= Cambridge Green Belt =

Area protected from development in Cambridgeshire, England

Cambridge green belt showing extents, counties, and districts

The Cambridge Green Belt is a non-statutory green belt environmental and planning policy that regulates the rural space in the East of England region. It is centred on the city of Cambridge, along with surrounding areas. Essentially, the function of the belt is to control development in and around the Cambridge built up area, to prevent coalescence of nearby villages and preserve the historical character of the city. It is managed by local planning authorities on guidance from central government.

==Geography==
Land area taken up by the green belt is 26,340 ha, 0.2% of the total land area of England (2010). It is confined to 3 districts, all in Cambridgeshire - the smallest tracts are within the city on its fringes, and East Cambridgeshire, with South Cambridgeshire maintaining the vast portion of area. Due to the green belt lying wholly within the county border, responsibility and co-ordination lies with the above three councils as these are the local planning authorities.

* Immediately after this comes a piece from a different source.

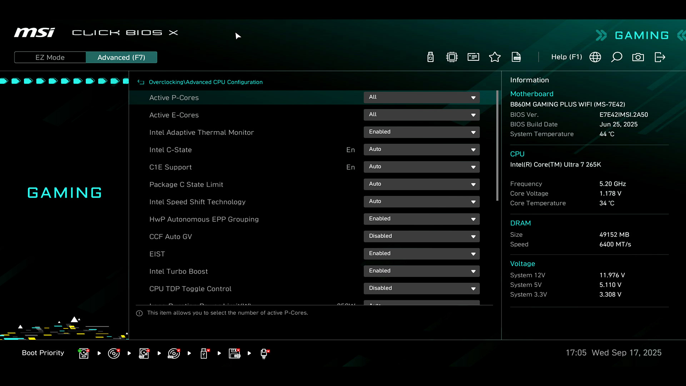The image size is (686, 386).
Task: Go back via Overclocking breadcrumb arrow
Action: click(141, 82)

Key suburbs, surrounding villages and towns within the realms of the green belt include Bottisham, Fen Ditton, Fulbourn, Girton, Great Shelford, Histon, Impington, and Sawston. Nearby landscape features and facilities within the green belt include Anglesey Abbey, Wandlebury Country Park, Magog Down, Cambridge Airport, Cantelupe Solar Farm, Cambridge Lakes and Girton golf clubs, Mullard Observatory, Fulbourn Fen Nature Reserve, and Trumpington Meadows Country Park.